Estudo publicado em revista de alto impacto revela padrões únicos das abelhas brasileiras, com participação estratégica da Unemat

Um estudo de grande relevância para a ecologia e a taxonomia foi publicado na prestigiada revista científica internacional Oecologia. A pesquisa, que deu origem ao Banco de Dados de Caracteres Morfológicos de Abelhas Brasileiras (BBTD), apresenta descobertas que contestam padrões ecológicos globais e teve a colaboração decisiva da Universidade do Estado de Mato Grosso (Unemat).

A publicação científica destaca que as características funcionais das abelhas brasileiras diferem drasticamente dos padrões observados em regiões temperadas. O estudo analisou 2.066 espécies e constatou que a fauna neotropical inverte regras tidas como universais, tornando ineficazes estratégias de conservação baseadas apenas em dados de outras regiões do mundo.

Entre os principais achados divulgados no artigo estão:

Ninhos majoritariamente aéreos: Cerca de 48% das espécies brasileiras constroem ninhos acima do solo (em árvores ou cavidades), uma proporção muito superior à observada na Europa, China ou América do Norte, o que as torna mais vulneráveis ao desmatamento.

Inversão no tamanho social: No Brasil, abelhas eussociais (que vivem em colônia) são significativamente menores que as solitárias, invertendo a tendência global.

Maior socialidade: A proporção de abelhas eussociais no Brasil é quatro vezes maior que na Europa, refletindo a influência da estabilidade climática tropical.

O papel da Unemat na publicação foi de destaque, ocupando a décima posição em relevância institucional no trabalho colaborativo que envolveu 30 instituições nacionais e internacionais.
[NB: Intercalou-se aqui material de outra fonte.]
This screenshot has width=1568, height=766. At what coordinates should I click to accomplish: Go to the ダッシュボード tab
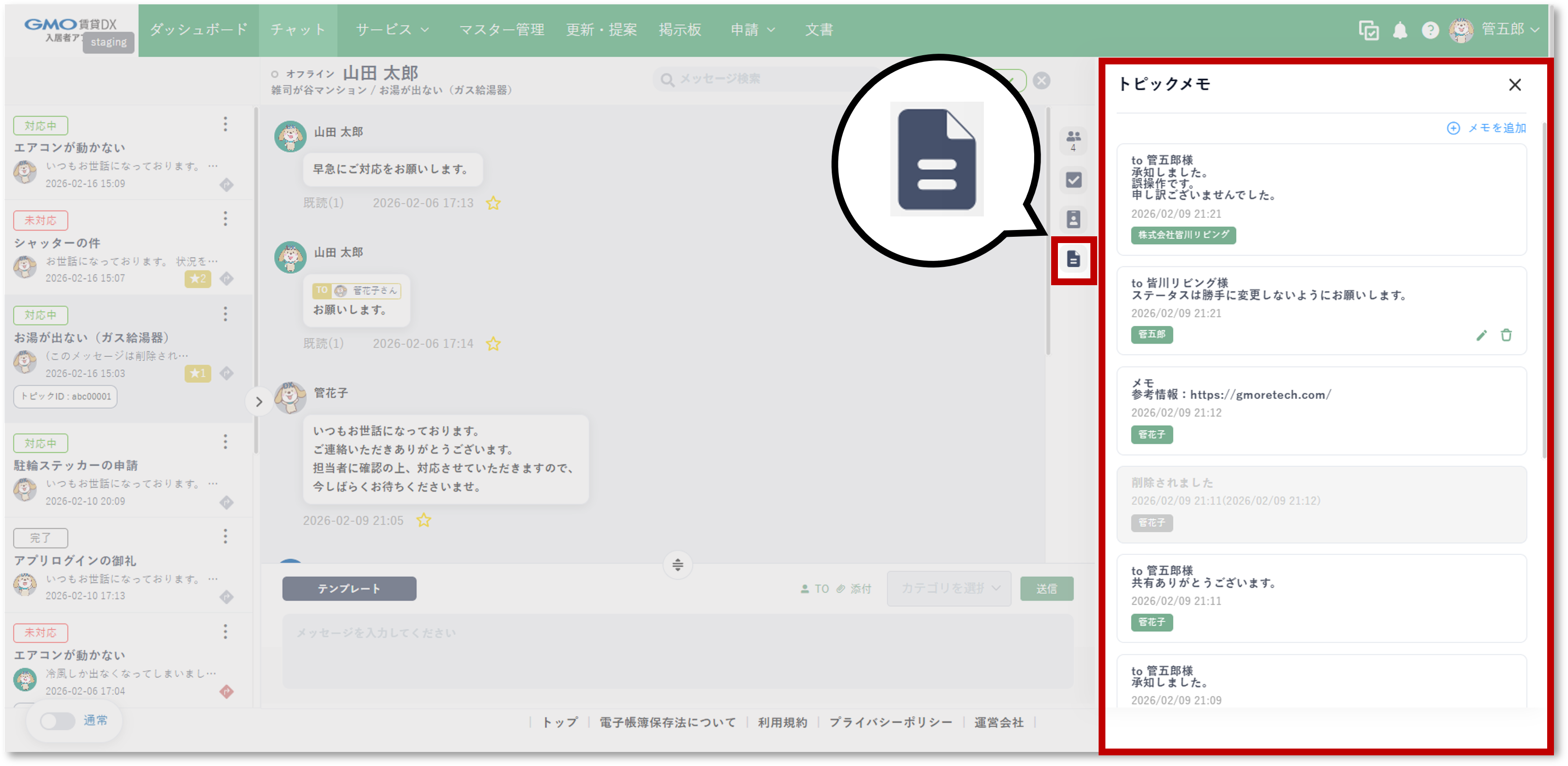coord(199,30)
Na Unemat, a coordenação foi do professor pesquisador Evandson José dos Anjos, coordenador do Programa de Pós-Graduação em Rede em Biodiversidade e Biotecnologia da Amazônia Legal (Bionorte) em Mato Grosso.

“Este trabalho publicado é uma reunião de esforços de pesquisadores de 30 instituições, demonstrando o quanto podemos potencializar a ciência quando atuamos em rede”, destacou o professor Evandson. “É um exemplo de como o trabalho colaborativo consolida dados de décadas, gerando conhecimento acessível.”

O estudo publicado reforça a urgência de estratégias de conservação e manejo agrícola adaptadas à realidade brasileira. O banco de dados (BBTD), já disponível publicamente, será uma ferramenta fundamental para orientar políticas públicas e novas pesquisas, incluindo futuras investigações sobre os impactos das mudanças climáticas nos polinizadores dos biomas mato-grossenses.

A publicação na Oecologia evidencia a capacidade da pesquisa brasileira, com participação estratégica da Unemat, em produzir ciência de alto impacto, indispensável para a conservação da biodiversidade global.